Human resources are generally produced by three streams of education. The first is the traditional education system of colleges and universities. The second is the set of private-sector institutions. And the third is the company training programme.
I suggest a fourth stream of education. This can be started with the industry setting up training institutions. The high quality of training in such institutions may be expensive but the banks could move in and provide affordable loans to students. Bright students could get good quality training and be immediately employed by the industry. They could then return their loans promptly.
I know that some bank loan programmes are already there but this effort is not adequate and we need to take a great leap forward.
This brings us to the perspective of banks and financial institutions toward financing software.
One major problem financial institutions face while dealing with the finances of the software industry is their lack of expertise in assessing the special nature of the business. The banking sector needs to make a systematic effort to understand the software industry. Banks must develop their own expertise in assessing software projects.
Perhaps, equally important is the need for banking and financial institutions to become more aware of the use of software and apply information technology extensively in their own work.
These measures will create a conducive atmosphere for a more intelligent appreciation of the needs of the software industry. Bottlenecks in advancing funds to the industry could then be studied and removed.

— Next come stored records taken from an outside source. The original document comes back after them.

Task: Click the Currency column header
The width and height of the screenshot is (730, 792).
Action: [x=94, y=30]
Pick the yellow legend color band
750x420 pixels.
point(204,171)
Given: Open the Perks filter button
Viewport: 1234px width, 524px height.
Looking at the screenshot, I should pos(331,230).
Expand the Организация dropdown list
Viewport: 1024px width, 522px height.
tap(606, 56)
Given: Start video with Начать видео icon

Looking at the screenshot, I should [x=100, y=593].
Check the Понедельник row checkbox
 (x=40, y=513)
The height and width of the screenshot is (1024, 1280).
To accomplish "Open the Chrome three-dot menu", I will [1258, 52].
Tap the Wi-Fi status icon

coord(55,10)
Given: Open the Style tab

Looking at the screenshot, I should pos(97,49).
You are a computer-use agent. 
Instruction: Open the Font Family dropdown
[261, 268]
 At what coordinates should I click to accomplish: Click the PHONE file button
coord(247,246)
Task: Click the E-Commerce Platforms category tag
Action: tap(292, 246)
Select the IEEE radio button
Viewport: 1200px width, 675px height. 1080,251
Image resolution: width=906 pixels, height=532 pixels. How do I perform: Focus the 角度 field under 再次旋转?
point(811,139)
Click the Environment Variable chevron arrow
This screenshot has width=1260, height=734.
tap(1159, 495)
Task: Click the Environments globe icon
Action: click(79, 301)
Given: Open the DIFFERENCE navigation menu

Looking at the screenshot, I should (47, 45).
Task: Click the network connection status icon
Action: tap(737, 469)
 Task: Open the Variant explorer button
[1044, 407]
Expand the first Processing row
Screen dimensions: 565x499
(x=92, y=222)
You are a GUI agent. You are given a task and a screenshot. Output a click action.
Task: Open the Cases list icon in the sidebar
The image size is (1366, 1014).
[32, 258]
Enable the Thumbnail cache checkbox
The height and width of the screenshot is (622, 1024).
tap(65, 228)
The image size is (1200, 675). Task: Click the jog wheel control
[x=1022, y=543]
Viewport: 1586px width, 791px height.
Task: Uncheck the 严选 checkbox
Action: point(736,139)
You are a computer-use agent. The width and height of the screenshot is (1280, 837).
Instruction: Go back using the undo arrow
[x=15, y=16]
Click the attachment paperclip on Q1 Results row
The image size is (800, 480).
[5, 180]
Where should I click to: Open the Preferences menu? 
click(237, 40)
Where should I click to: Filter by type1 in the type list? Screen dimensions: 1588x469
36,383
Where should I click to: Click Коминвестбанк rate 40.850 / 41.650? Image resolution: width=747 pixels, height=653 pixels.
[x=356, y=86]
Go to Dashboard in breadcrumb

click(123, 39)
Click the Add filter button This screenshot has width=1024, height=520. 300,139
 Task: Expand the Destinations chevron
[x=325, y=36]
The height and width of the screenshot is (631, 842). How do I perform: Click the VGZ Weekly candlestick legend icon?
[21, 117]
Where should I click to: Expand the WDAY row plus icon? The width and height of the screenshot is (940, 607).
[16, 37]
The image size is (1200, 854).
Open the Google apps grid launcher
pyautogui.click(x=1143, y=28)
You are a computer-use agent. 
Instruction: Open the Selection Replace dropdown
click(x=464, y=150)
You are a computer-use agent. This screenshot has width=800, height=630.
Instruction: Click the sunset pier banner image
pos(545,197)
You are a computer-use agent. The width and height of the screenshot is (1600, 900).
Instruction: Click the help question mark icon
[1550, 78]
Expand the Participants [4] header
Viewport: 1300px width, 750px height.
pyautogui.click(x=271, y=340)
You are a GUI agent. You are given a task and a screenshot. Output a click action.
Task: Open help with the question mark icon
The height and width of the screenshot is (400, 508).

Unlike traditional industries, the technology content in software is high. An ingot is 90 per cent material like iron and cobalt and 10 per cent steel technology. Computer software is 90 per cent technology and 10 per cent material.
For traditional bankers, the problem arises in assessing the financial worth of a genuine software technology. We will have to take up the matter with the Reserve Bank of India and the government. Software has grown well in the last six years and there is now all the more need for moving faster. This can only happen by adoption of imaginative financial strategies to realise the full potential of the software industry.
There is a common complaint that India has not yet come up with very successful software products. But developing software products calls for extensive application of information technology throughout the country.
For achieving this, as suggested earlier, we must have two policy initiatives. The first is to encourage leasing, declaring under the Income Tax Act that any investment made in computer software or hardware systems will be eligible for 100 per cent depreciation in the first year itself. Then, we should be able to massively improve the computer hardware presence in the country. The second initiative is to declare that all items liable for excise or sales tax must be bar coded. This will encourage the use of computers in all areas of management and distribution.
The Silicon Valley's explosive success was triggered by venture capital funds. India too has venture capital funds but these are far from venturesome.
I wonder whether we should invite foreign venture capital funds to operate on our shores, at least in the information technology business. This may also provide Indian banks and financial institutions an opportunity for some hands-on learning.